• **DIRECTION**
Write out each line of the data below as a numbered list, skipping blank lines and leaving out the pictures.

• **DATASET EXCERPTS**
____________________
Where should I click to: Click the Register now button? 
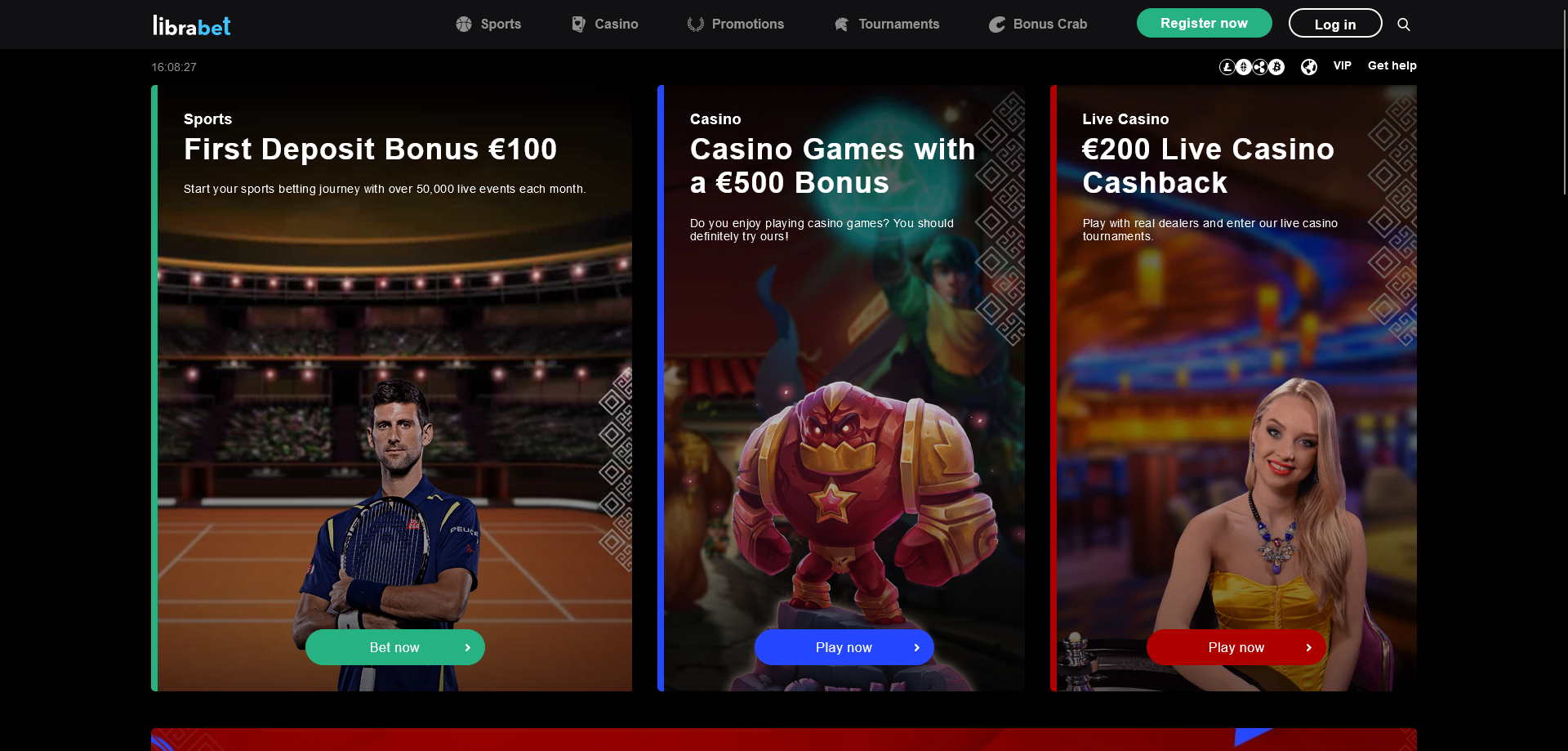point(1204,23)
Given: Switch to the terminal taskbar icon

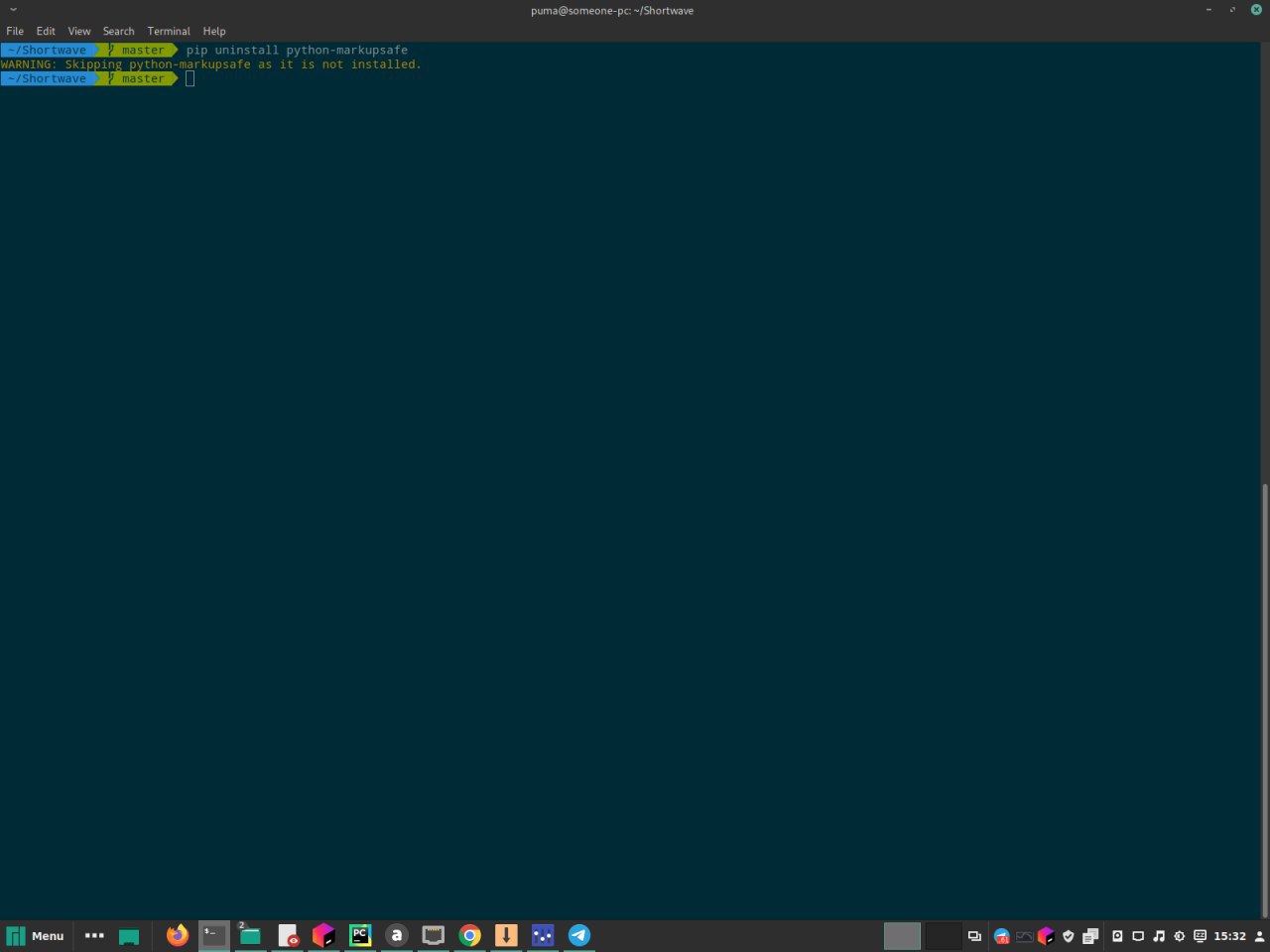Looking at the screenshot, I should (x=213, y=935).
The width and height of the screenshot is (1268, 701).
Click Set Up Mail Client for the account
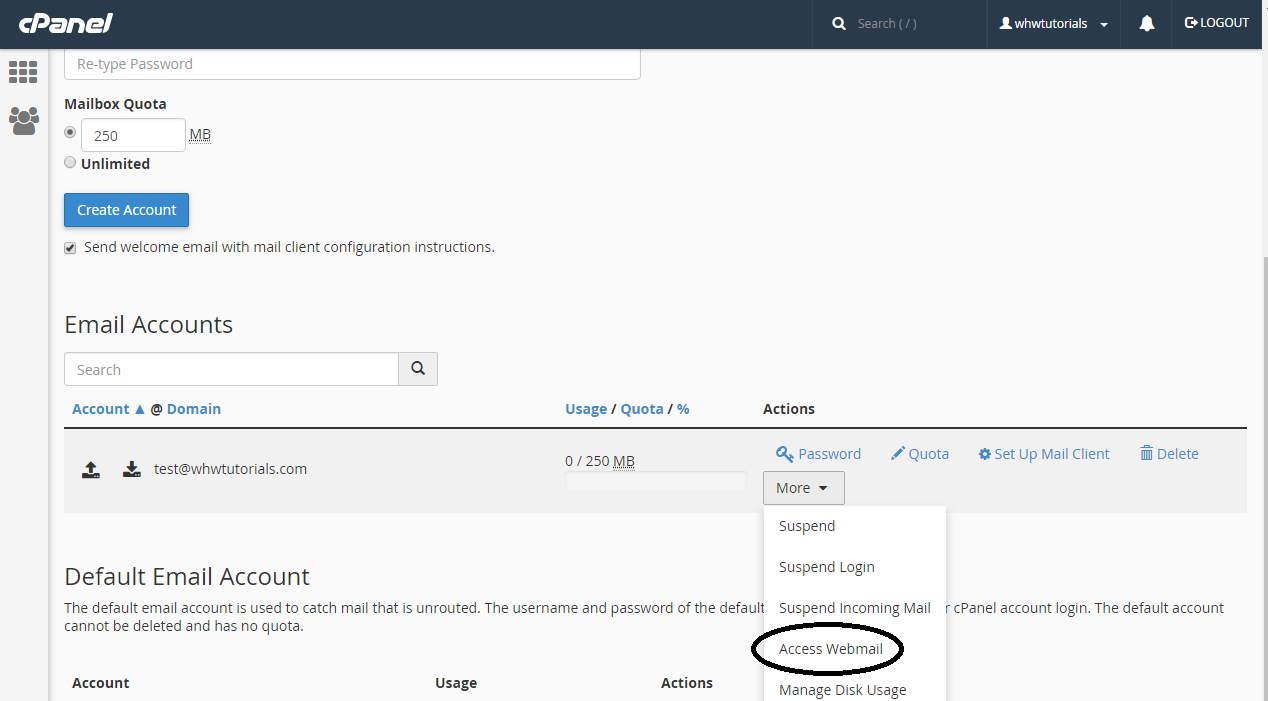point(1043,453)
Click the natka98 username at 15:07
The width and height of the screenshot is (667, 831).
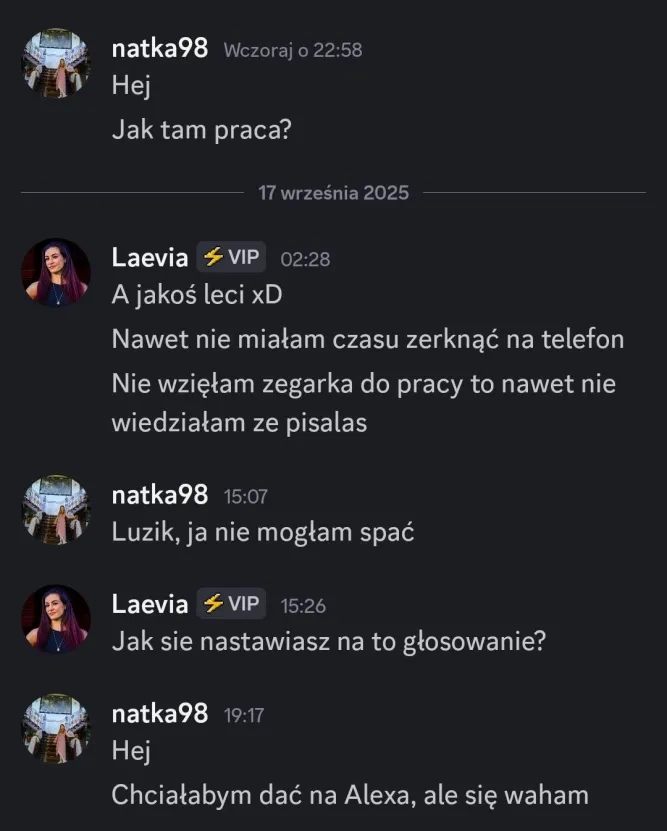pos(160,494)
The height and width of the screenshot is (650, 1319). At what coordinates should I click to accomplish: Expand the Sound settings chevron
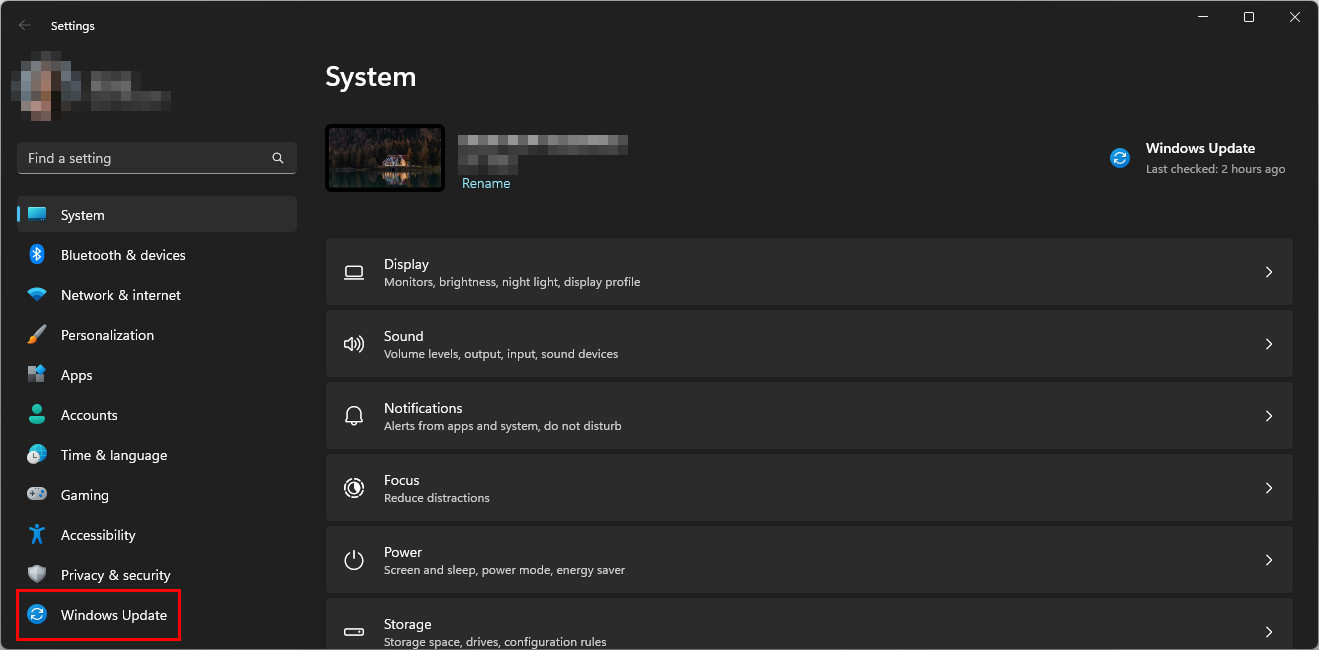click(1268, 344)
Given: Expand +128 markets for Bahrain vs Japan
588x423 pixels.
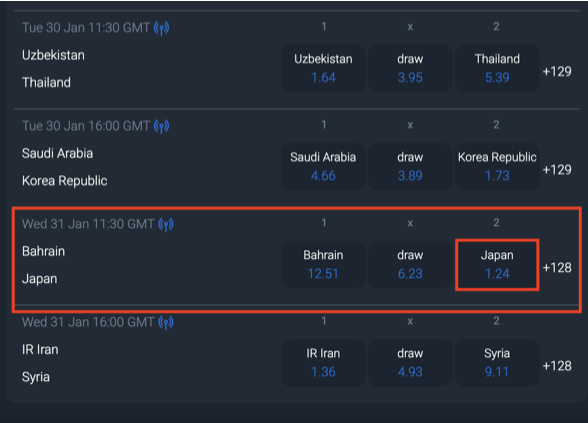Looking at the screenshot, I should 557,268.
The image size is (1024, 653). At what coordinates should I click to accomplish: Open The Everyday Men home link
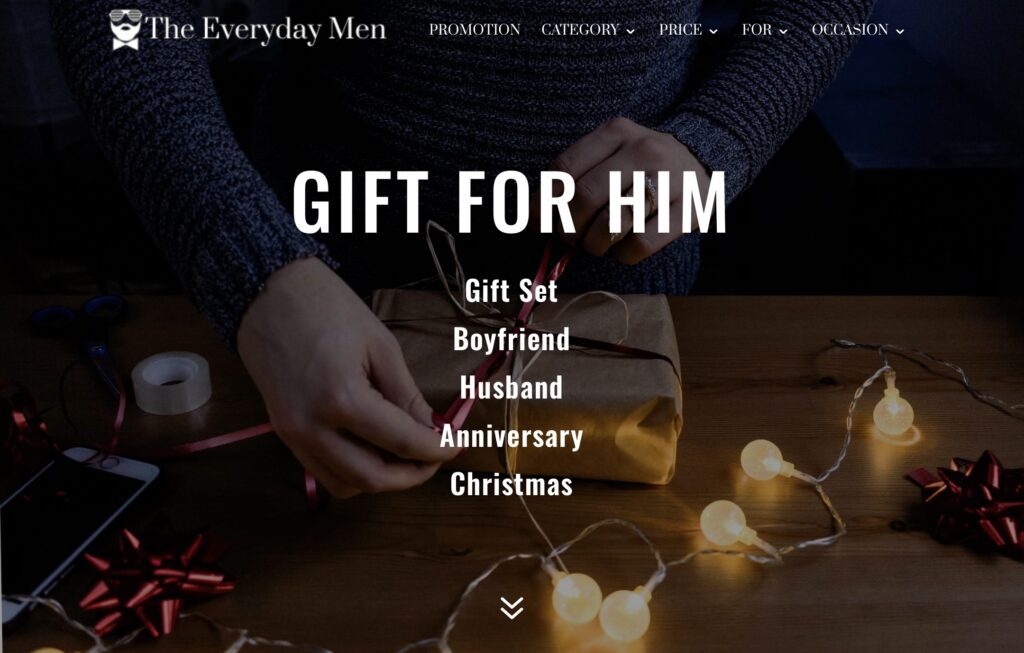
____________________
• **EXPECTED OUTPUT**
1. Where should I click to: Click the Register now button? 
2. point(1204,23)
3. Given: Switch to the terminal taskbar icon
4. Looking at the screenshot, I should (x=213, y=935).
5. The width and height of the screenshot is (1268, 701).
6. Click Set Up Mail Client for the account
7. point(1043,453)
8. Click the natka98 username at 15:07
9. The width and height of the screenshot is (667, 831).
10. pos(160,494)
11. The height and width of the screenshot is (650, 1319). At what coordinates should I click to accomplish: Expand the Sound settings chevron
12. click(1268, 344)
13. Given: Expand +128 markets for Bahrain vs Japan
14. 588x423 pixels.
15. Looking at the screenshot, I should 557,268.
16. The image size is (1024, 653). At what coordinates should I click to accomplish: Open The Everyday Men home link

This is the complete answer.